Stephen Sidney, M.D., Associate Director For Clinical Research, Kaiser Permanente had this to say of the General's new goals, "During the past year, drug czar General Barry MaCaffrey announced 97 new goals for the program. The most notable is that of cutting illegal drug user as well as the drug supply itself, by half within the next ten years . . . The record of failure for goals set ten years ago, and the lack of fundamental change in the approach to drug control, makes it unreasonable to believe that these 97 new goals will be met. It is time for politicians to drop expensive programs based upon strategies that do not work. If we are to be truly effective in decreasing drug user we must demand thoughtful alternative policies."

Despite the overall, entrenched business as usual rhetoric he used, there were some hopeful notes to Mr. McCaffrey's testimony. He said that mandatory sentencing should be abolished and we are grateful for that. He stated that judges needed more say in sentencing matters and we concur. He told the committee that drug treatment, rather than prison, should be expanded, and more drug treatment should be offered behind bars as well.

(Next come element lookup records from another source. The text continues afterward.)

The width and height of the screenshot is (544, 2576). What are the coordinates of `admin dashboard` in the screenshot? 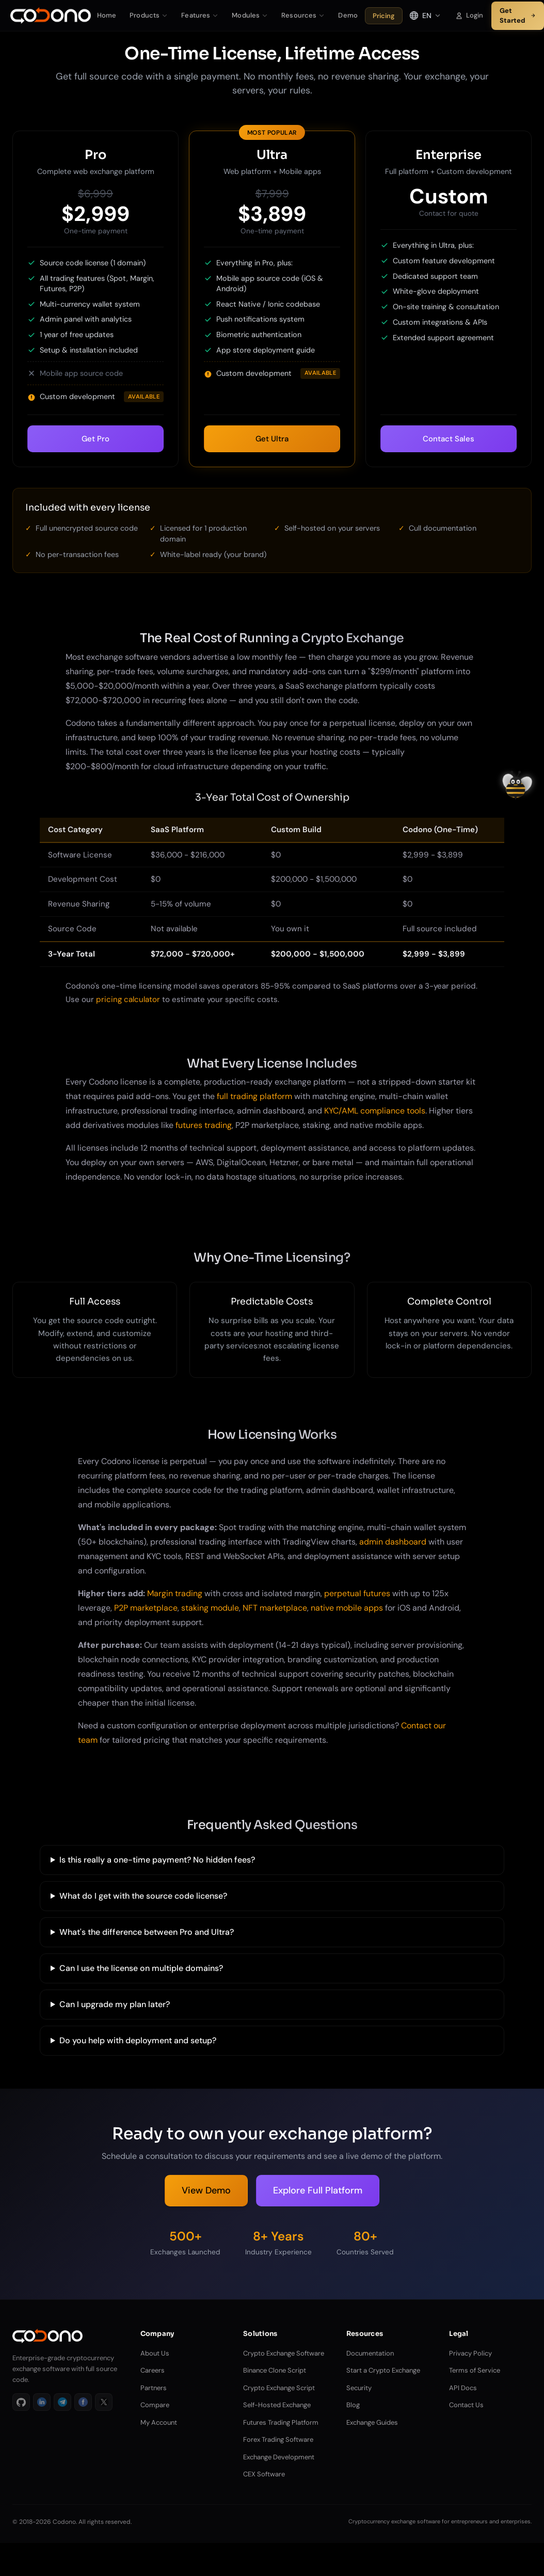 It's located at (392, 1541).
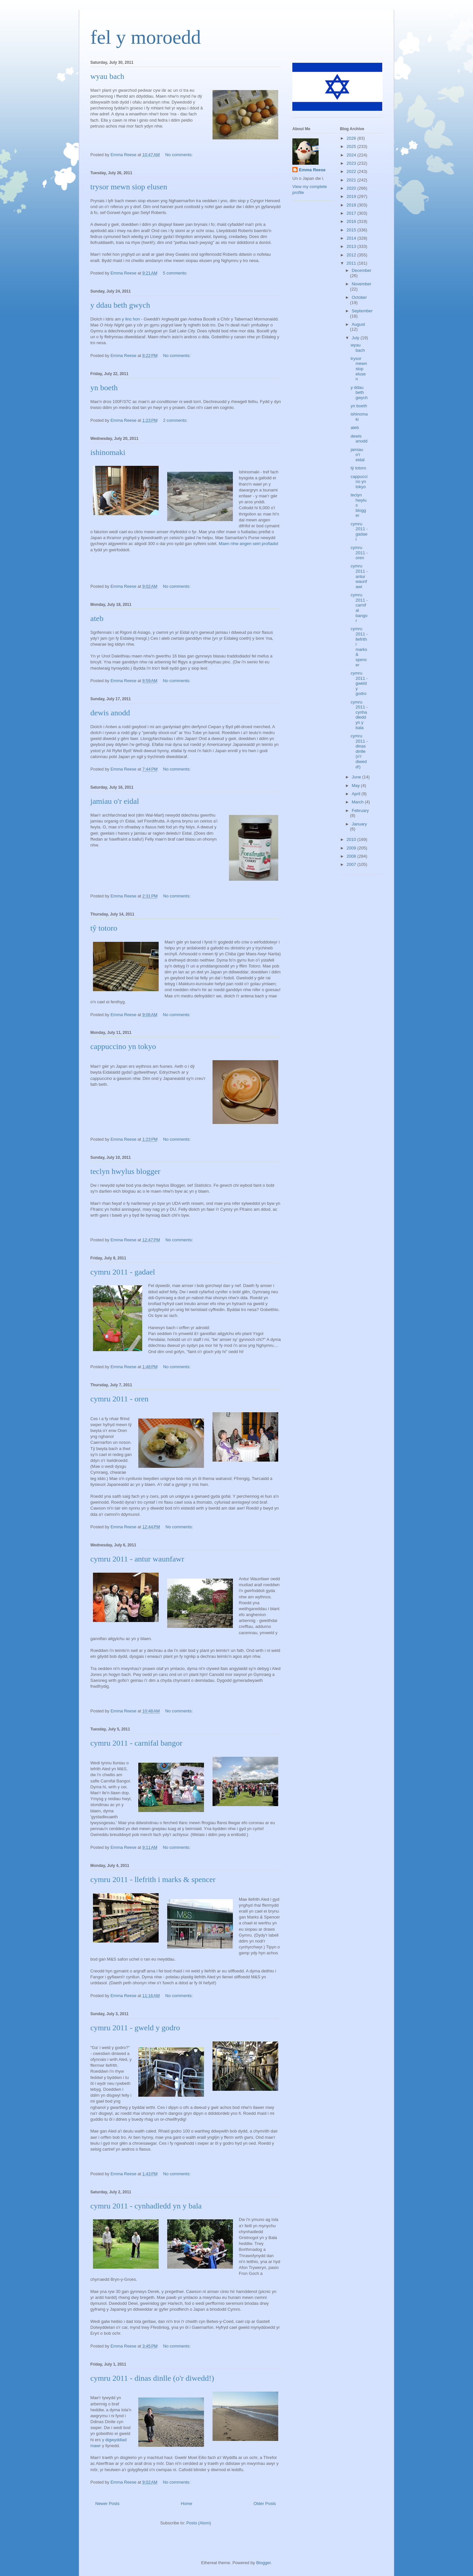 The image size is (473, 2576). I want to click on cymru 2011 - cynhadledd yn y bala, so click(146, 2206).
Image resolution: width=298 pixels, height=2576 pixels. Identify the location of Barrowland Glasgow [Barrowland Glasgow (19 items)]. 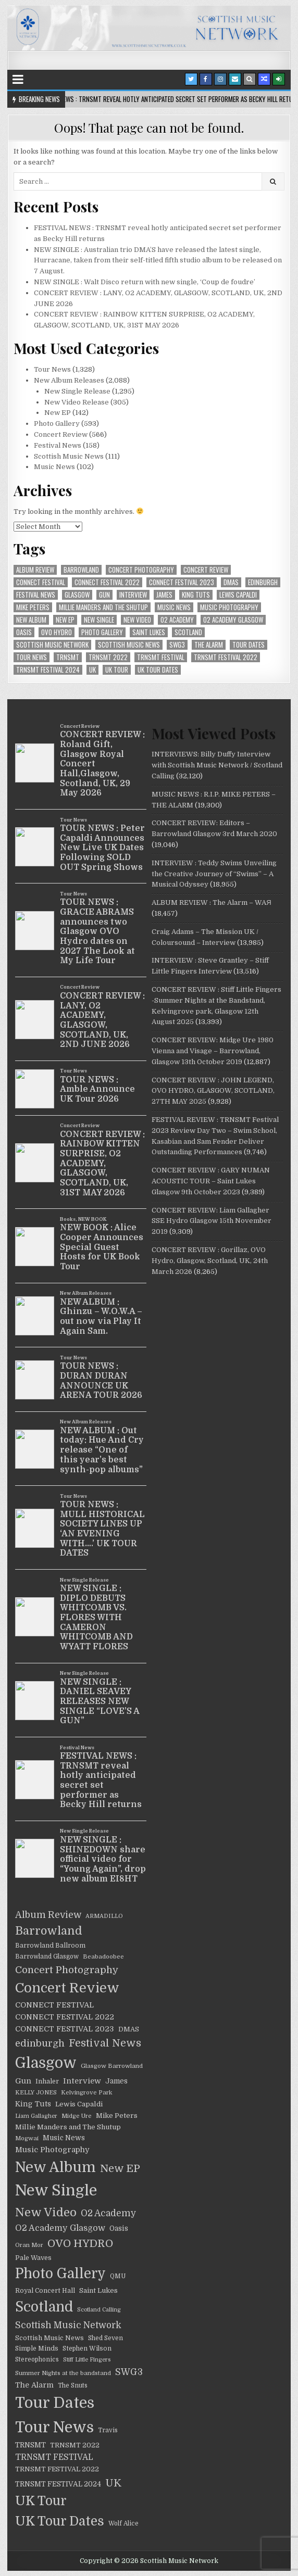
(47, 1956).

But none of this goes far enough; it fails to condemn a drug sentencing system that is nothing short of evil.

Most people sentenced to prison terms for drug possession and conspiracy, whether at the state or federal level, are not necessarily addicts, but usually rather bootleggers and, in the scheme of things, neither are they kingpins, who can usually bargain or buy their way out of a stiff sentence (or any sentence at all). Most people imprisoned in the drug war are not the "hardened criminals" McCaffrey alluded to in his testimony. I am surrounded by these alleged desperados and half of them couldn't punch their way out of the proverbial wet sack. Nearly all of them were family men with homes and jobs and, tragically, with wives and kids. These are not Al Capones nor extras from Miami vice reruns, They are, nevertheless, being given extremely harsh sentences for a disproven concept called deterrence. They are sentenced under guidelines called a catastrophic mistake by their own creators. We have almost two million people in prisons and jails in the United States and roughly half are drug law violators generally doing more time than violent predators. Along with all the other drug war mistakes, this one must be addressed and is the most urgent: overly harsh punishment is an injustice and unworthy of this society; it is cruel, if no longer unusual in the United States.

Finally, there is this: nearly half a million prisoners exit confinement and rejoin the free world every year. What do they feel about this government once it has disassembled the very fabric of their lives? What do their families think when they see the excesses of the American criminal justice system, the venality, the injustice, the draconian sentencing, the outrageous asset forfeitures? Can this government possibly believe that these people are more closely bonded to it, or are they perhaps irrevocably and dangerously estranged from it?